▶ _Your goal_
Answer these questions from the iMessage tutorial below.
(a) Which folder path is typed into Go To Folder to find the chat.db file?
(b) How many text messages does the subset between the author and Jesse contain?
(c) What is the name of the csv file saved so that data about time together could be added manually outside R?

Start Source document

Motivation
I downloaded iMessage data to make a text mining Valentine for my LDR SO in February. I’ve recently been wondering how frequent our texts are when we are apart vs. together. I figured I could visualize this by plotting daily counts of messages and shading time intervals when we were in the same city.
How to get a csv
of iMessage data!
Here are the steps:
Download zip from here: now you have a iMessage-Export-master
folder. Put that wherever you want on your computer.
On your mac: Finder>Go>Go To Folder
. Type in ~/Library/Messages
. Copy the chat.db
file into the iMessage-Export-master
folder you got from step 1.
Create a contacts.txt
file featuring contact numbers you want to identify with names. E.g., for the purposes of this work, this is just my and Jesse’s numbers. The text file just contains the following (numbers partially X
’d for privacy reasons #dataethics):
+1917XXXXXXX Alex
+1262XXXXXXX Jesse
- Go to Terminal. Navigate to wherever your
iMessage-Export-master
folder lives (via cd
command). Run php contacts.php >> contacts.txt
. Then run php export-csv.php
.
You should now have a folder messages
in iMessage-Export-master
. Within that folder is a messages.csv
file. Names that you identified in contacts.txt
will be coded in. TA DA!
Load and shape data
Pull in the csv.
#fix time and date
# make all messages lowercase
messages<-read.csv('iMessage-Export-master/messages/messages.csv')
messages$Message<-as.character(messages$Message)
messages$Message<-tolower(messages$Message)
Subset to messages between me and Jesse.
messagesja <- messages[ which(messages$To.Name=='Jesse' | messages$From.Name=='Jesse'), ]
nrow(messagesja)
[1] 57608
This time period (5-3-17 to 4-26-18) includes 57,608 text messages! (That includes reactions to messages as well.)
messagesja<-messagesja[,c("Date", "Message")]
messagesja$Date <- as.Date(messagesja$Date)
# calculate how many messages per day and plot that over the year!
library(dplyr)
#calculate total messages by day
jatot<-messagesja %>%
group_by(Date) %>%
summarise(n = n())
#some days have 0 and we want these to show up as 0
#so we create a dataframe of all days 5-3-17 to 4-26-18 and merge that with jatot
df <- data.frame(Date=seq(as.Date("2017/5/3"), as.Date("2018/4/26"), "days"))
jatot<-merge(jatot,df,by="Date", all=T)
jatot$n[is.na(jatot$n)] <- 0
#save this csv so I can then add data about when together and when not together manually out of R
write.csv(jatot, "jatot.csv", row.names = F)
Let’s graph
Use my regular theme.
library(ggplot2);library(ggrepel); library(extrafont); library(ggthemes);library(reshape);library(grid);
library(scales);library(RColorBrewer);library(gridExtra);
my_theme <- function() {
# Define colors for the chart
palette <- brewer.pal("Greys", n=9)

End Source document
Start Provided data

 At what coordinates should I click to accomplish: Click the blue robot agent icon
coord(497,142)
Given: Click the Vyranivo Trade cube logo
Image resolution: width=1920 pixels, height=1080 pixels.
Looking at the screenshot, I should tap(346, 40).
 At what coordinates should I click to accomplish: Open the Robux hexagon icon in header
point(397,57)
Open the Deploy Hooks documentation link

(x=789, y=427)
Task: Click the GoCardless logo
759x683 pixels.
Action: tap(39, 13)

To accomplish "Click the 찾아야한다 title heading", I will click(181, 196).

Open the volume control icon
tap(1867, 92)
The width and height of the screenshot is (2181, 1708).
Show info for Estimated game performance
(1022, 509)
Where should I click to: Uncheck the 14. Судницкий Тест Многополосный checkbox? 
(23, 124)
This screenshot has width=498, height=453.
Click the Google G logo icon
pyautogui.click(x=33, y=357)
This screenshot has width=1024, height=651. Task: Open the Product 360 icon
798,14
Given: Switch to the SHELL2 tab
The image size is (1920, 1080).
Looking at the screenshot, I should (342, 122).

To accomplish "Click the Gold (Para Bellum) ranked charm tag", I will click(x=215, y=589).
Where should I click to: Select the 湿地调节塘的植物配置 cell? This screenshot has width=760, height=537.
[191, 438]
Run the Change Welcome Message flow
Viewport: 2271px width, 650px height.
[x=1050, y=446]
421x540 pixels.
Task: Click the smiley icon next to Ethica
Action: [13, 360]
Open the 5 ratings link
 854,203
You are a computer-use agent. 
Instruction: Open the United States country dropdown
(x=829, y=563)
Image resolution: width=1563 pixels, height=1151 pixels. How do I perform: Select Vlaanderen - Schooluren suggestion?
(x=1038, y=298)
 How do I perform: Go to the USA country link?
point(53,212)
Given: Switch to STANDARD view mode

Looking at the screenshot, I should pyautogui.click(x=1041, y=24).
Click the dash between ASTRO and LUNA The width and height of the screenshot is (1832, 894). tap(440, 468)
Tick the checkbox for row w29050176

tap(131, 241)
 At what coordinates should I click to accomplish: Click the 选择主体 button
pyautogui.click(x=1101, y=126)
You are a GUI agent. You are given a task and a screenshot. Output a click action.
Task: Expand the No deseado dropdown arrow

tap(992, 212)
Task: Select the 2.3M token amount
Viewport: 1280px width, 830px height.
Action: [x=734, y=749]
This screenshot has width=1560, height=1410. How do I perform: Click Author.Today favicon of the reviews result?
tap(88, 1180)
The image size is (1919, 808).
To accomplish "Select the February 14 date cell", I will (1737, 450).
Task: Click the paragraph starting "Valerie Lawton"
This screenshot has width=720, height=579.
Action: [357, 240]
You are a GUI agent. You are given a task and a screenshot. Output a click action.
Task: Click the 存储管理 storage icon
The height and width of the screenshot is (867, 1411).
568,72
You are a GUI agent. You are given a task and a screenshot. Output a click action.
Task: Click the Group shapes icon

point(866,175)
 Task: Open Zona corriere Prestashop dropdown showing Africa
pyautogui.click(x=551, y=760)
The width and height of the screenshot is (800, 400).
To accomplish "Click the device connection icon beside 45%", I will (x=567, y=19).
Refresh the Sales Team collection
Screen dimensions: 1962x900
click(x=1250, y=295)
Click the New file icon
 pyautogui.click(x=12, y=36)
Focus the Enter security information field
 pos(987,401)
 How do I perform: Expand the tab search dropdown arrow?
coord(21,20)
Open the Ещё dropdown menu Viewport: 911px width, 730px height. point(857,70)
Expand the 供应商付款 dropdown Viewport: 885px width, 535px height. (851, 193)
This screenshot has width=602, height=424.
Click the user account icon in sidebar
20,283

End Provided data

▶ _Output for this exercise_
(a) ~/Library/Messages
(b) 57,608
(c) jatot.csv